This is a very clever idea. However i think almost all smartphone microphone recorders cap out at 44.1khz or 48khz sample rate. Some have 96khz, but im not sure what is compatible with modern devices. That's going to limit how much frequency spectrum these fingerprints have to work with.
What about durability? They are mechanical metal pieces, so would eventually wear down or change tone.
This is a neat idea.

Personally, I would not find it useful as they seem relatively fragile and if the receiver is not bulletproof and VERY sensitive then it could miss state changes.

However, it would be interesting to see how it would work if you were able to have different ones on different frequencies with one main receiver. That would make a cost effective way to track cabinets, doors, etc in the same room.

Finally, we are making the smart surveillance dust from the famous "Don't Make Smart Surveillance Dust" novel!
Get an SDR, tune into the frequency, and troll the home automation system! Given that it’s not of a high frequency, the attack can be done from a distance with proper antenna, and the frequencies use a hardcoded algorithm. Hell, I wouldn’t be surprised to see flipper zero addon to that (hardware through GPIO and software) for portability.

════════

- **GIVEN TASK**
Duplicate the part of the discussion above starting with "This is a very" and going on through "a neat idea.".

════════

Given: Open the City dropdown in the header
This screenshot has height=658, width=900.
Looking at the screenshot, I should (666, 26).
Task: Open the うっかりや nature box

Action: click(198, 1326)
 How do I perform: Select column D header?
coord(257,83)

════════

- **RESPONSE**
This is a very clever idea. However i think almost all smartphone microphone recorders cap out at 44.1khz or 48khz sample rate. Some have 96khz, but im not sure what is compatible with modern devices. That's going to limit how much frequency spectrum these fingerprints have to work with.
What about durability? They are mechanical metal pieces, so would eventually wear down or change tone.
This is a neat idea.